Assignment
Starting with the line that contains "The width and" and going on through the line that contains "(241, 194).", change "pixels" to "px" and give those items again with nothing else altered. Leave the pictures out of the answer.

Information given
• • • •
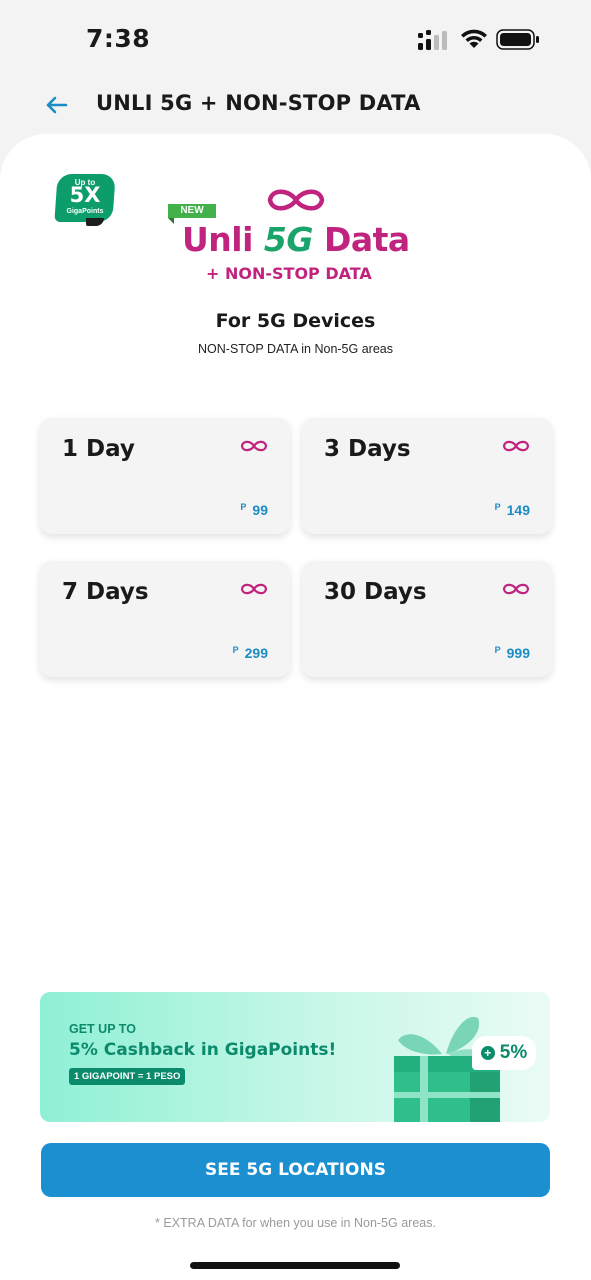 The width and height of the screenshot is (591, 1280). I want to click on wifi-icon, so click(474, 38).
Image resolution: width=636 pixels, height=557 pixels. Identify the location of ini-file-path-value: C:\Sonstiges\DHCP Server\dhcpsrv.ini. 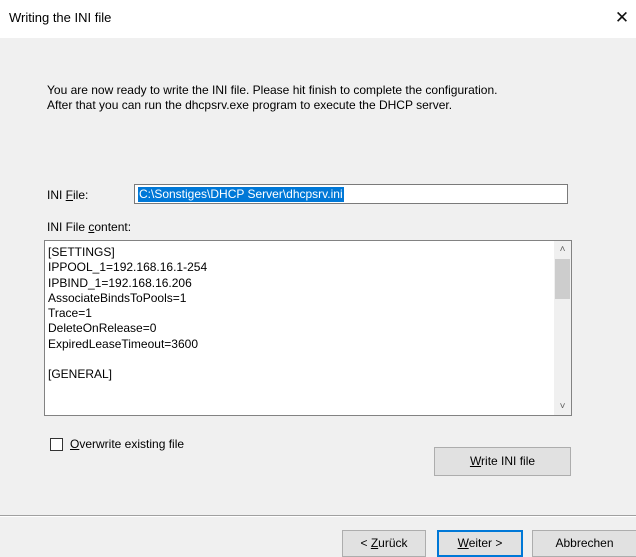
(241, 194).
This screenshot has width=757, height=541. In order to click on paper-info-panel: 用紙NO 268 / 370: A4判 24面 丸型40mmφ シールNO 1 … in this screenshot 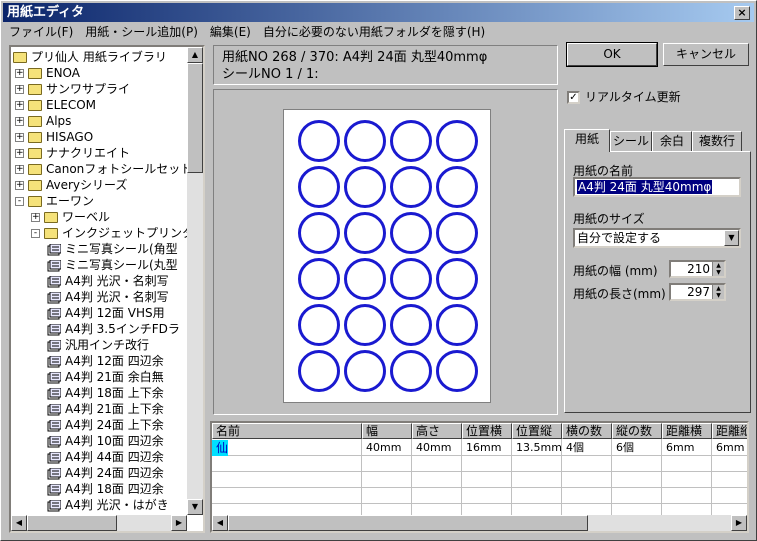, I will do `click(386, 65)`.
• • • •
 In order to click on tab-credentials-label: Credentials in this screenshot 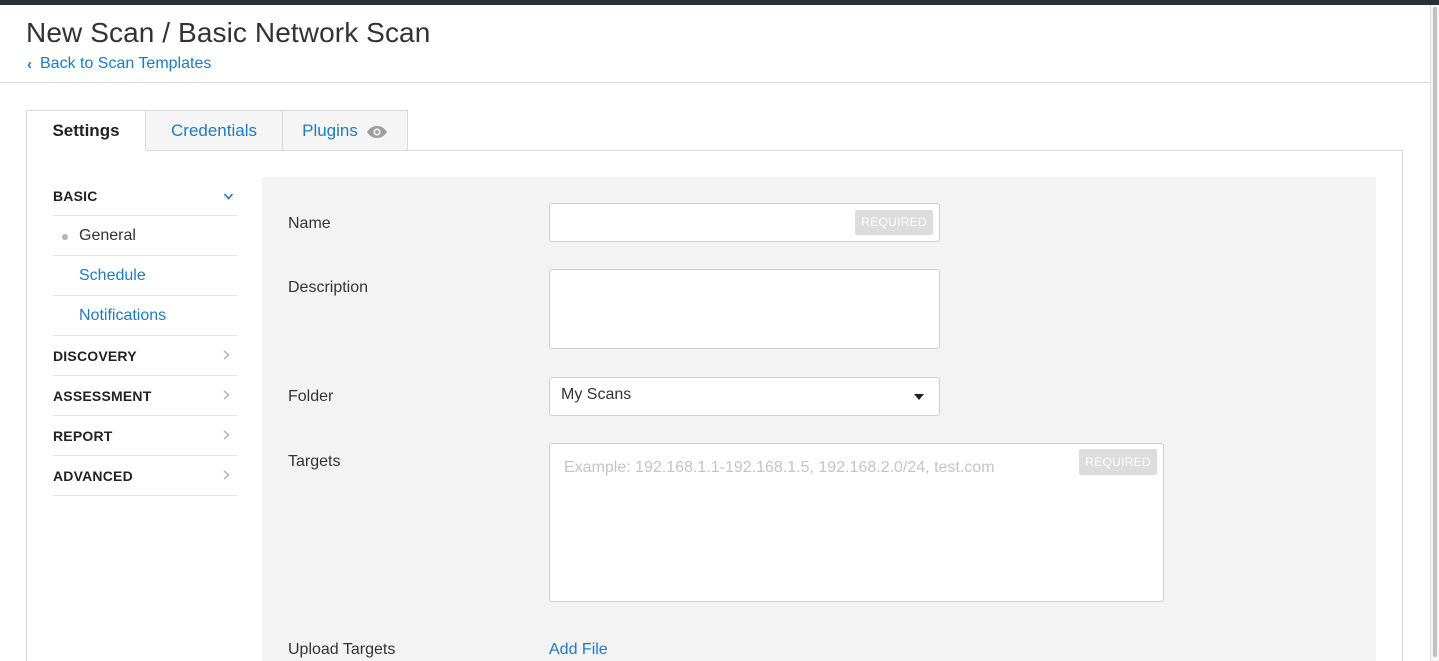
• • • •
Result of the task
 The width and height of the screenshot is (591, 1280). I want to click on wifi-icon, so click(474, 38).
Image resolution: width=636 px, height=557 px. Identify the location of ini-file-path-value: C:\Sonstiges\DHCP Server\dhcpsrv.ini. 
(241, 194).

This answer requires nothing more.